(Collection entries)
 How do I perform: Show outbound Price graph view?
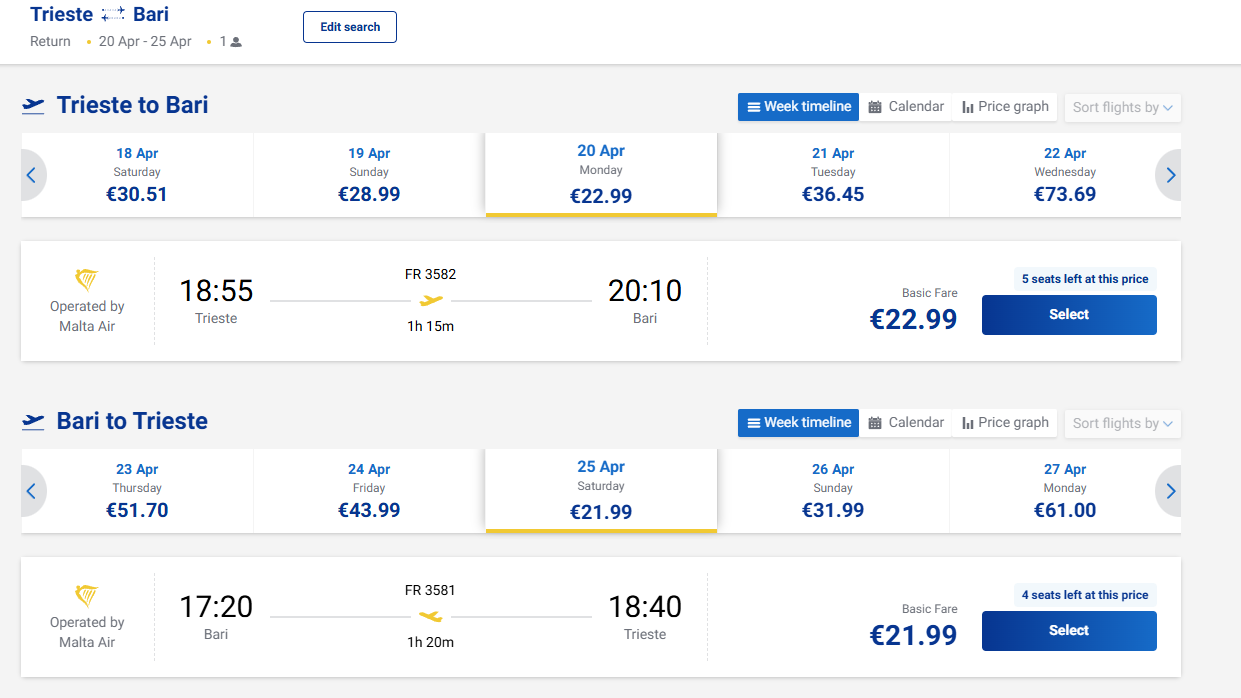click(1005, 107)
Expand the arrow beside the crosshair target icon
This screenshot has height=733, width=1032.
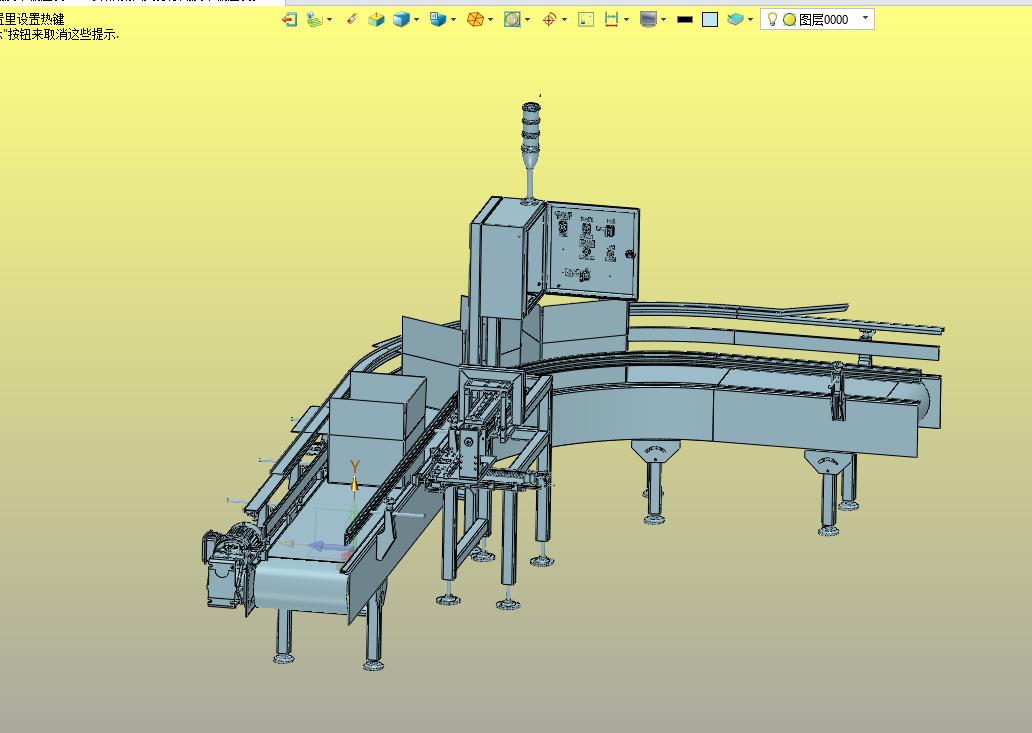coord(564,19)
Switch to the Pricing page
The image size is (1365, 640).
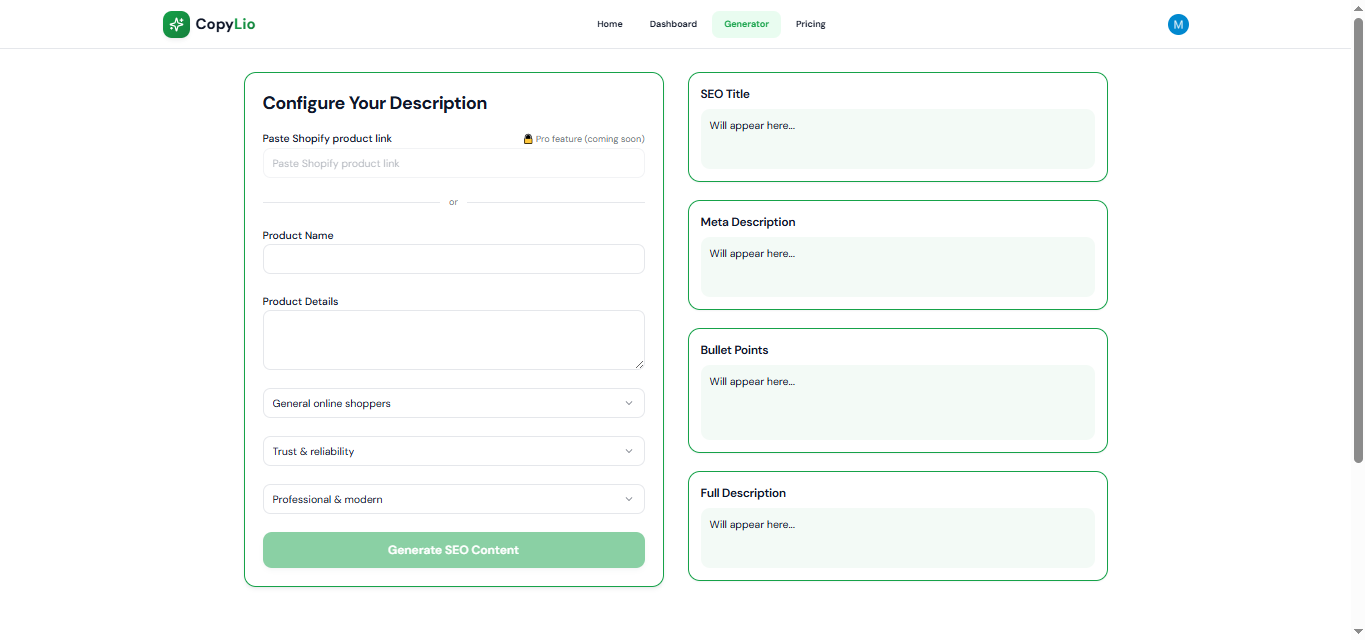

• [WHAT IS ASKED]
Quote every line of the material above verbatim, omitting the pictures.

• [OUTPUT FOR THIS TASK]
 How do I perform: Show outbound Price graph view?
click(1005, 107)
Expand the arrow beside the crosshair target icon
This screenshot has height=733, width=1032.
coord(564,19)
Switch to the Pricing page
The image size is (1365, 640).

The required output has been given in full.